═════ DATA EXTRACT

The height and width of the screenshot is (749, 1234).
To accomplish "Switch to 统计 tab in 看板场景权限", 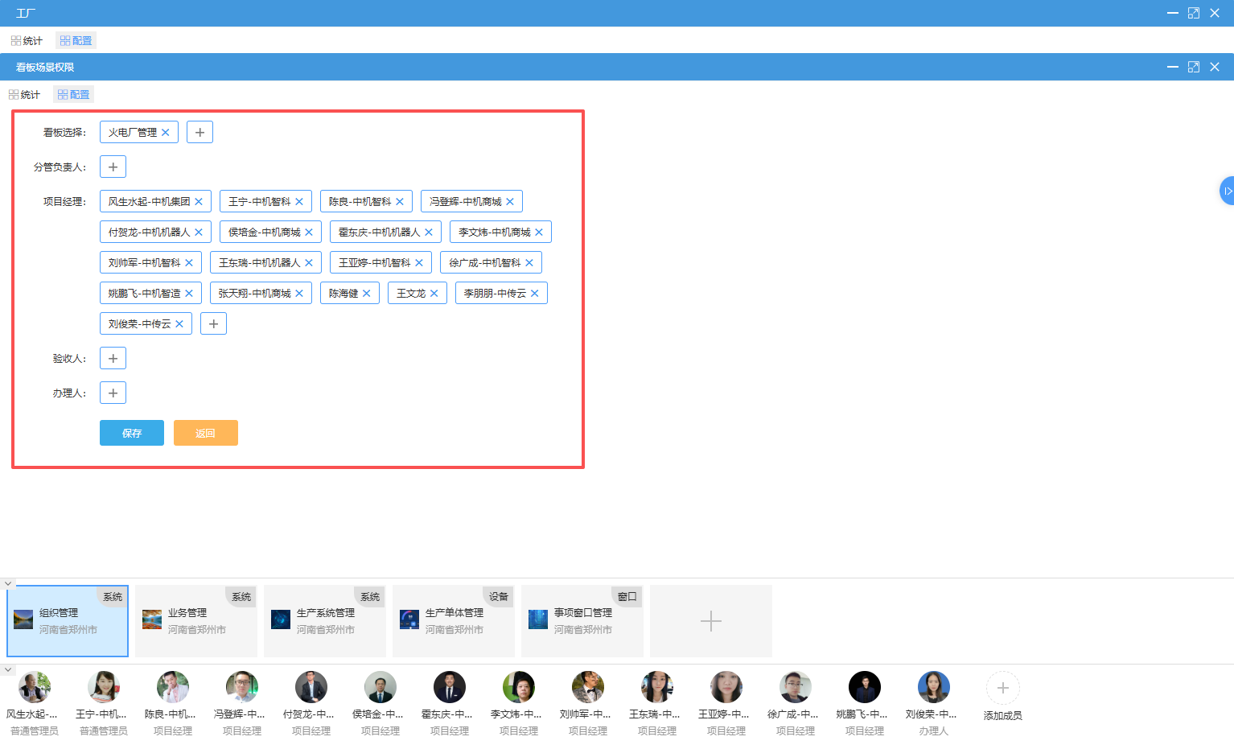I will [25, 95].
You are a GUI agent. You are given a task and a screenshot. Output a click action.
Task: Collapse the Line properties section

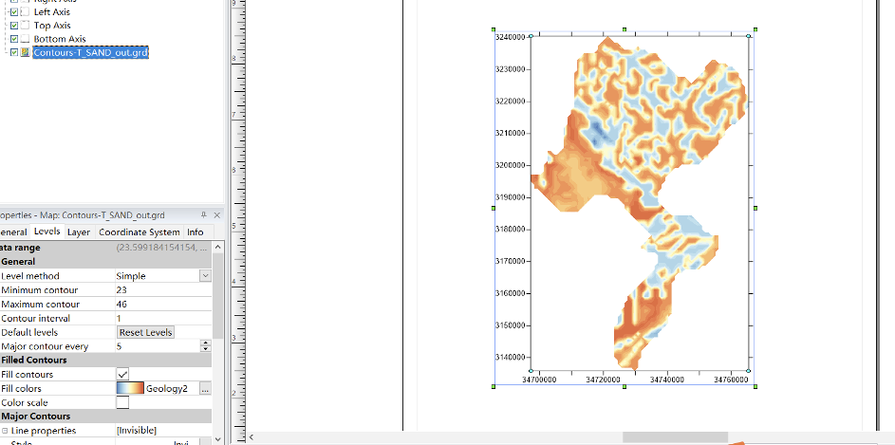(5, 431)
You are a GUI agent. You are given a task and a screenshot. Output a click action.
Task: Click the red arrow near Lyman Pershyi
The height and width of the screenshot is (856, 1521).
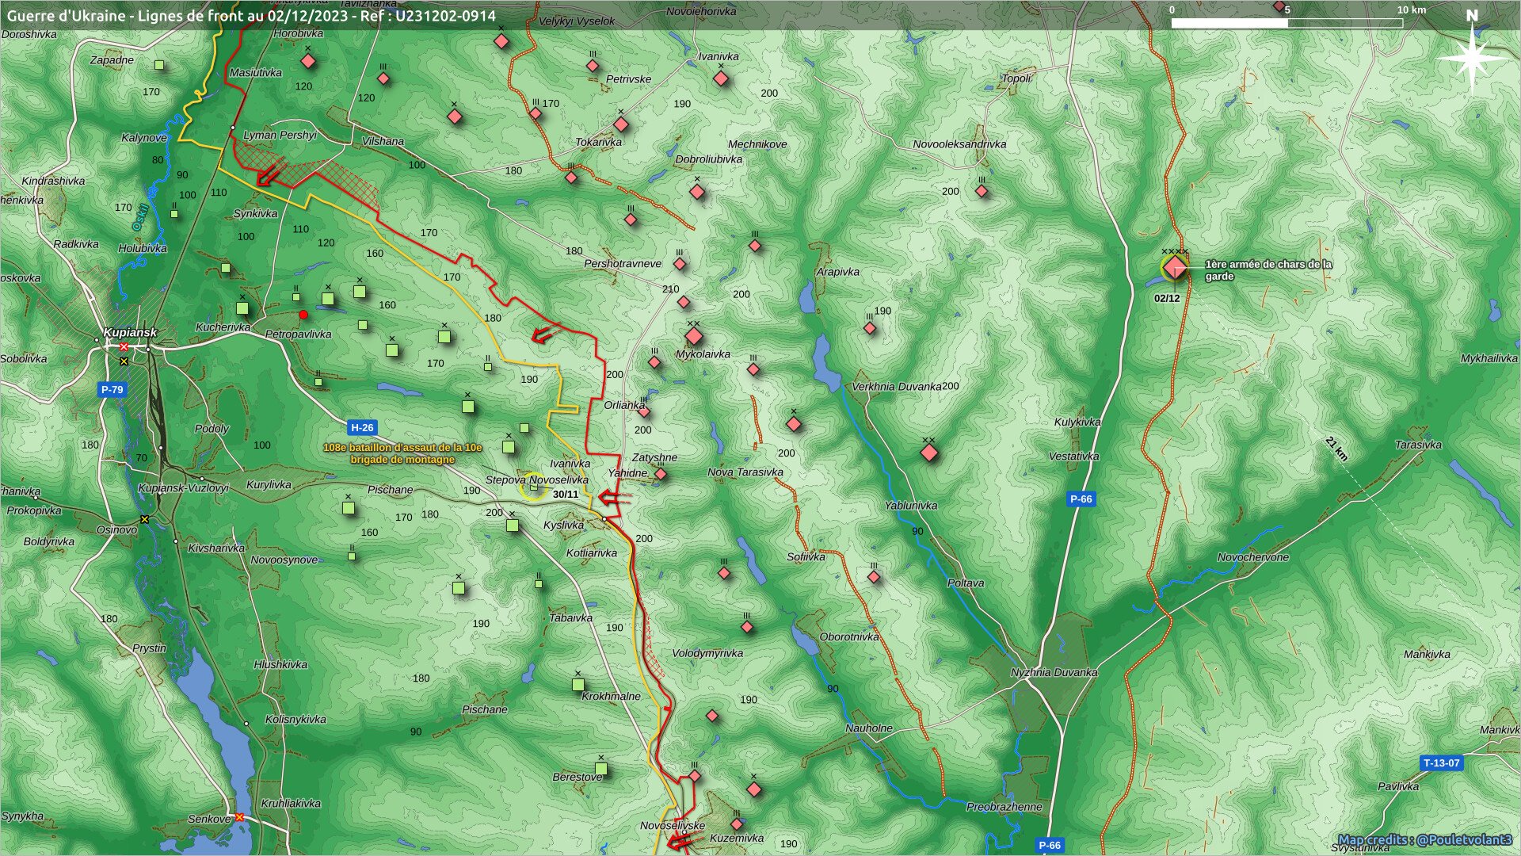pyautogui.click(x=271, y=175)
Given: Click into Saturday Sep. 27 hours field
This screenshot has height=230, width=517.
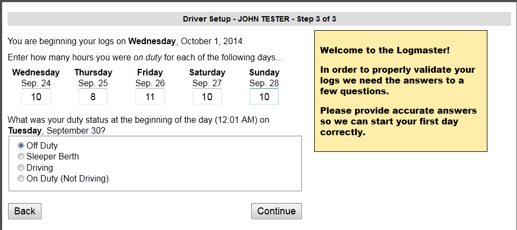Looking at the screenshot, I should click(x=207, y=96).
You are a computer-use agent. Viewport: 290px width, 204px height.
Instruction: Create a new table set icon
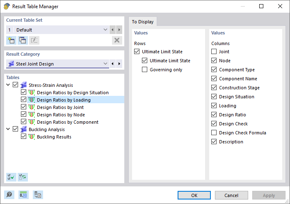click(x=11, y=40)
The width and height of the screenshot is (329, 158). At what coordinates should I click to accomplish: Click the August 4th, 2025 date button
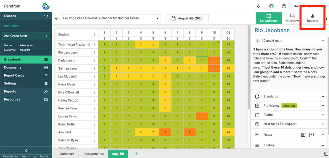pos(187,18)
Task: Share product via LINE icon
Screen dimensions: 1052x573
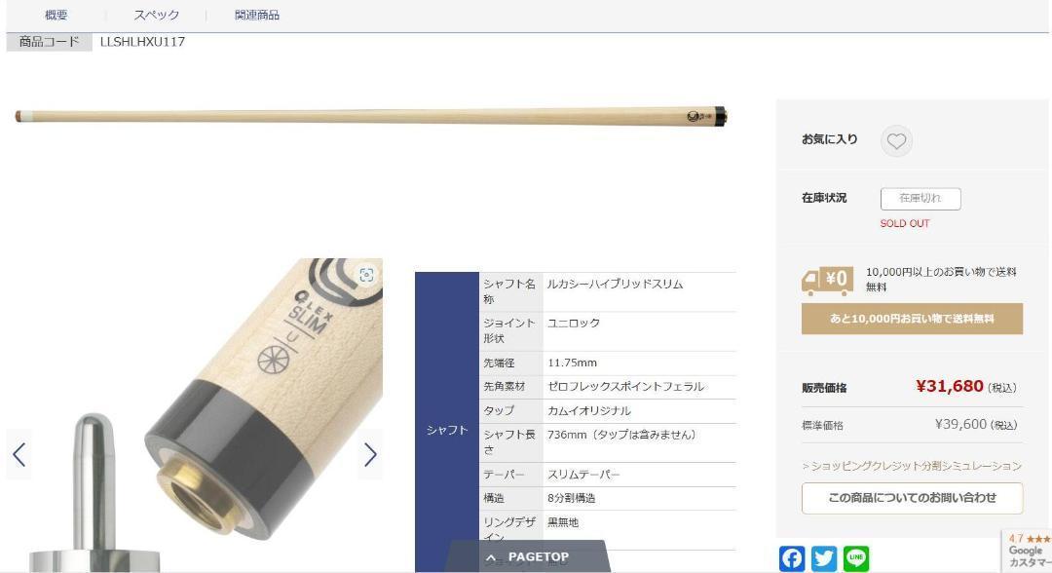Action: tap(856, 558)
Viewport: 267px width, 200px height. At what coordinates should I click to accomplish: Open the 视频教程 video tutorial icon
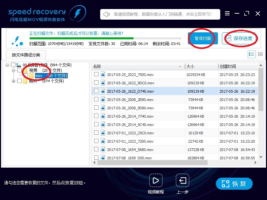coord(156,181)
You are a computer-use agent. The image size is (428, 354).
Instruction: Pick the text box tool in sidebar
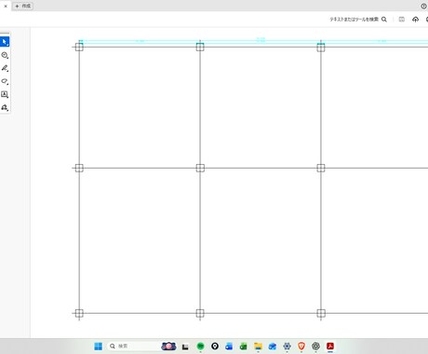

══════════

> _ASSIGNMENT_
Exactly the lines from the one that contains "Task: Share product via LINE icon" through the last line of the records should be set down, and the pictures should be dropped.

> _REPLY_
Task: Share product via LINE icon
Screen dimensions: 1052x573
Action: tap(856, 558)
Viewport: 267px width, 200px height. At what coordinates should I click to accomplish: Open the 视频教程 video tutorial icon
coord(156,181)
You are a computer-use agent. The image size is (428, 354).
Instruction: Pick the text box tool in sidebar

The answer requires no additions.